Text for analysis:
__________

You've probably noticed the eerie silence from police bloggers on the topic of Joanna Yeates' murder.  It's not because we don't have an opinion on the investigation, the media handling of the murder, nor that we don't have our own theories on whodunnit and how and why.

It's because when it comes to murder, you're into a whole different ball-game of policing.  If I attend a nasty assault where someone's been hit with a baseball bat and is unconscious in hospital with concussion and a brain bleed, that's serious stuff.  I'll be expected to provide an officer to secure the scene, another to travel with the victim and seize his clothing, another to arrest the offender and seize HIS clothing.  CID detectives may do some of this, and will probably poke around the scene and do house-to-house enquiries. They may look at CCTV, or take statements from witness, but more likely they'll ask uniformed response to do it.

__________

Given information:

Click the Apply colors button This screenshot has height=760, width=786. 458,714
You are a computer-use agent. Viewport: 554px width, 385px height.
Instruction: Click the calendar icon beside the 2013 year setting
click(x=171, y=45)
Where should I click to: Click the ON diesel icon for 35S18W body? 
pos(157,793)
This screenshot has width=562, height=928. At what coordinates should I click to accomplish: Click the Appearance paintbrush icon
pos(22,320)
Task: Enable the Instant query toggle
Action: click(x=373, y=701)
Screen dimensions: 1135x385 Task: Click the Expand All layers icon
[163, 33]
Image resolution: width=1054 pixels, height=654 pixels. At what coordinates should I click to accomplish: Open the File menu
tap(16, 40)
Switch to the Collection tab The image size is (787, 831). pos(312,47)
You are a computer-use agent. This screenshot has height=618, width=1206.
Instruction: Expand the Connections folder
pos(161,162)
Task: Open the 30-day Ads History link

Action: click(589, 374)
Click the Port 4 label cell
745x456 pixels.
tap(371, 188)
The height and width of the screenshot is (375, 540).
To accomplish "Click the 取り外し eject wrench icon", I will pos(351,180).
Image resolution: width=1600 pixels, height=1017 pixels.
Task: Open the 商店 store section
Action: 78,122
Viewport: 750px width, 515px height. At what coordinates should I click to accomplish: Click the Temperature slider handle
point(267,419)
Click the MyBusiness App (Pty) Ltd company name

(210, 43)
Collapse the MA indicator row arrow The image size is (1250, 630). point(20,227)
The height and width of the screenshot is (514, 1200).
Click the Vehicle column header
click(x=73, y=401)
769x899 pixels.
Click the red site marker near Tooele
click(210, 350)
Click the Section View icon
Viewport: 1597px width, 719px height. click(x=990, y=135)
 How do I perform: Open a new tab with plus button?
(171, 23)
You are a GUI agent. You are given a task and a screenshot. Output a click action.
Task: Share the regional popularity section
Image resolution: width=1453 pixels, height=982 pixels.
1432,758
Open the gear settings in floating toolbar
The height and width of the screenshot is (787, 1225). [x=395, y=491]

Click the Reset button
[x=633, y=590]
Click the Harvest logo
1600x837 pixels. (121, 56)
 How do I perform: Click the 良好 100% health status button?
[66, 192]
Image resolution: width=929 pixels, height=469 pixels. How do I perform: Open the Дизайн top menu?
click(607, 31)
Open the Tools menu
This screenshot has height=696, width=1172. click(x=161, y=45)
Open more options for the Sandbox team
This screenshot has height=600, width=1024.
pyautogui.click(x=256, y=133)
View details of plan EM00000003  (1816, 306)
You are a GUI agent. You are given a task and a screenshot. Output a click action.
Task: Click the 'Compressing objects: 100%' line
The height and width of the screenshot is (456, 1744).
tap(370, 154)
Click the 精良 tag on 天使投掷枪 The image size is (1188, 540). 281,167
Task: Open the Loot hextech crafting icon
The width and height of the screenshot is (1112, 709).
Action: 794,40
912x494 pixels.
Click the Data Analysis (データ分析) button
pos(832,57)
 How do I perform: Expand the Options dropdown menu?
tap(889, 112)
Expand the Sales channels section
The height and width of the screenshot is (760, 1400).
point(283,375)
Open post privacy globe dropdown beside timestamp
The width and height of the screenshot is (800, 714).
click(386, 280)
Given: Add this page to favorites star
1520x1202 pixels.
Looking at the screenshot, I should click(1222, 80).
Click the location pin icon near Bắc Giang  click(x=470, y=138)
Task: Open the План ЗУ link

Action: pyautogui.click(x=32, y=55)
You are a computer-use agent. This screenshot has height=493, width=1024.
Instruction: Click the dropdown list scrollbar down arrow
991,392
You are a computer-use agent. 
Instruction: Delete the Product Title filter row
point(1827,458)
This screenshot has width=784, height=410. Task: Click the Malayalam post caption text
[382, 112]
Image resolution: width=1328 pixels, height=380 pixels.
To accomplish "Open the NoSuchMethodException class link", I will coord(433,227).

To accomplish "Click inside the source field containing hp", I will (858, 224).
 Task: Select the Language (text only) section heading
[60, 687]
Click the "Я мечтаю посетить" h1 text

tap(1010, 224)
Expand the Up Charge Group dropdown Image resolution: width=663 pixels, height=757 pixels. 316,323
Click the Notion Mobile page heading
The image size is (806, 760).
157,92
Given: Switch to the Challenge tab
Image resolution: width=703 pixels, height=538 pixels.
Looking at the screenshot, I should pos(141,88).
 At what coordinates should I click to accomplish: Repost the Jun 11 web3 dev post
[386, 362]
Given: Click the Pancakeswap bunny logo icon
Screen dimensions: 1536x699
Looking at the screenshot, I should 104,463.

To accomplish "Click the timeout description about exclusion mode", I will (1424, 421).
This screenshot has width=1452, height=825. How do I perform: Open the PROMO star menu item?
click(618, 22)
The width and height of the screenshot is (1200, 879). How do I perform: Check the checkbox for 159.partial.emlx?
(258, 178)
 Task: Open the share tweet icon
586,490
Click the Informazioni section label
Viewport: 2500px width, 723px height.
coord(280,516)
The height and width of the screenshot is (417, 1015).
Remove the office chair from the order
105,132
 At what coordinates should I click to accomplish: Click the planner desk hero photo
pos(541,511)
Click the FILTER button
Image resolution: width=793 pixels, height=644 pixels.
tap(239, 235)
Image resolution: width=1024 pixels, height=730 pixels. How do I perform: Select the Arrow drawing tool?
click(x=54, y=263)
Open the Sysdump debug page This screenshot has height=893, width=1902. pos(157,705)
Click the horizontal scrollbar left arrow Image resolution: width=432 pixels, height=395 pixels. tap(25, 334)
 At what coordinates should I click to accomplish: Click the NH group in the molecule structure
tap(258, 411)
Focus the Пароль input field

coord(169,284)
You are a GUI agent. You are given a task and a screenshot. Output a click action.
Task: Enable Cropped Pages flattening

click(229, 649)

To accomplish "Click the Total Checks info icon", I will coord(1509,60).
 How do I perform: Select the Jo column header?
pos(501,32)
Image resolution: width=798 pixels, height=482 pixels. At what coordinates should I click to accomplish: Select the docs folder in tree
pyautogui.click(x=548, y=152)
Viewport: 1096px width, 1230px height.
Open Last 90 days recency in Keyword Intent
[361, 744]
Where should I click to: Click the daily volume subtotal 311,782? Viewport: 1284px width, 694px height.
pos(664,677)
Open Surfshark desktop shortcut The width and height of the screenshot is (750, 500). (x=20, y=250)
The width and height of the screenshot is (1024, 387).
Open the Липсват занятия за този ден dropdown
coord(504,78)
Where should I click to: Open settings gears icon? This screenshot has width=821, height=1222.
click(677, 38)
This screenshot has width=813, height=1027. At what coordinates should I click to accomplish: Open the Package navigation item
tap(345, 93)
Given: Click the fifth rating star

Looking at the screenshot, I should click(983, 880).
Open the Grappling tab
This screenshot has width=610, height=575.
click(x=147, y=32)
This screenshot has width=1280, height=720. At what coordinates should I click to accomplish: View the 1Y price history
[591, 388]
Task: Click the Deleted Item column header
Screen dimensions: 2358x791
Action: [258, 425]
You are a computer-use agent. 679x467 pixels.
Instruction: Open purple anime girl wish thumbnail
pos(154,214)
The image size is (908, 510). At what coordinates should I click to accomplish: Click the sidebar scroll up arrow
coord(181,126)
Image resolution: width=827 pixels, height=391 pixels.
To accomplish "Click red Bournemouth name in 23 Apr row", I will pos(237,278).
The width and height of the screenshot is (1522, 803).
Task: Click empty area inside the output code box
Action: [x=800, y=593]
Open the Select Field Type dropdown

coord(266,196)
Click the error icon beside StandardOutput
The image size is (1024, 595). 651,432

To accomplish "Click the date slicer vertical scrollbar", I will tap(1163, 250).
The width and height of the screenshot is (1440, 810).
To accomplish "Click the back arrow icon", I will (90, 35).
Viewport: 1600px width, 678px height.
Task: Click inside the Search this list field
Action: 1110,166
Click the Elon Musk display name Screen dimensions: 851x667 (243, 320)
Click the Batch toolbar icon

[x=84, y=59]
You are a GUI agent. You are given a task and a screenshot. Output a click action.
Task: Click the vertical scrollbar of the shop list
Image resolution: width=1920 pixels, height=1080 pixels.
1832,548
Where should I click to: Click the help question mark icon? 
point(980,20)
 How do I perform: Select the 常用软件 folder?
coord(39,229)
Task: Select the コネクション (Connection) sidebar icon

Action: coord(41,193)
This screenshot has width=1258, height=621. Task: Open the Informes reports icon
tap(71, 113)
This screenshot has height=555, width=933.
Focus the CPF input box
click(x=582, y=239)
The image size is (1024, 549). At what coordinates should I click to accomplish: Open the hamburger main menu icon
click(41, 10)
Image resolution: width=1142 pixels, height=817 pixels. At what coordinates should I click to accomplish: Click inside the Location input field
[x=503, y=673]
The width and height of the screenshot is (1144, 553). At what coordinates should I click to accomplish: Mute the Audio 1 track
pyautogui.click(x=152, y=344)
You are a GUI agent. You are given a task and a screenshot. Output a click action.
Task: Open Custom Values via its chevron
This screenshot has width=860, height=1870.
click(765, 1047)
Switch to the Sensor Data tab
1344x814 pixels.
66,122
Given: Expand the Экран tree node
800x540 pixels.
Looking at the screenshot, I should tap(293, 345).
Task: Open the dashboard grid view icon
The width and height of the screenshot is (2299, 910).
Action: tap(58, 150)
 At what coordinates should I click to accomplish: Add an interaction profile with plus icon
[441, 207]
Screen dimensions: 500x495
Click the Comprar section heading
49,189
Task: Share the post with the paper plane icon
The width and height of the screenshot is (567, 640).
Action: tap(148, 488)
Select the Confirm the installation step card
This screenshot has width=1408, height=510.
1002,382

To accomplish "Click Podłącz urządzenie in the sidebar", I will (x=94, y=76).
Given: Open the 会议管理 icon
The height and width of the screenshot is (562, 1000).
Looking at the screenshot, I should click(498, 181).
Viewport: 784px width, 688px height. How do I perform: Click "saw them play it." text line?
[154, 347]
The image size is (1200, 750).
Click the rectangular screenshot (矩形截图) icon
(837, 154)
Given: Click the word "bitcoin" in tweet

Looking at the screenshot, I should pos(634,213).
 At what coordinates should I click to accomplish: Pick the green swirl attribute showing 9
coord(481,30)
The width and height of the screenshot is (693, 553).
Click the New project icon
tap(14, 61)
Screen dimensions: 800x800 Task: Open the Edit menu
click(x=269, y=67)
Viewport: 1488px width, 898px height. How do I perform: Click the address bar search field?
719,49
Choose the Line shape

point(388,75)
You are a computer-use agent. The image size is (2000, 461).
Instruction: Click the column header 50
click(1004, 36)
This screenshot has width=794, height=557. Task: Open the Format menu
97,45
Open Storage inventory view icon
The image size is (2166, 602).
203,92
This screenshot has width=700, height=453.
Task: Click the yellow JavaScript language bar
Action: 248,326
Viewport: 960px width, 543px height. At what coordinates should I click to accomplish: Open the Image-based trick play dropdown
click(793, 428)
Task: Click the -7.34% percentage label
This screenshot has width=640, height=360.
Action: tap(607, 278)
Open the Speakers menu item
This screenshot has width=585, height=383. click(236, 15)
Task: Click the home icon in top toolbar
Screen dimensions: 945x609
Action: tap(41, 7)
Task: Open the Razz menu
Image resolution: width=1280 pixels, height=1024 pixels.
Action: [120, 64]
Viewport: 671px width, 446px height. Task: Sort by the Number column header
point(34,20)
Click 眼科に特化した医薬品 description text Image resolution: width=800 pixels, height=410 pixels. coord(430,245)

__________

What needs to be done: Please answer from the police blog excerpt: in the baseball bat assault example, what is the second officer expected to do?

Expected answer: Travel with the victim and seize his clothing.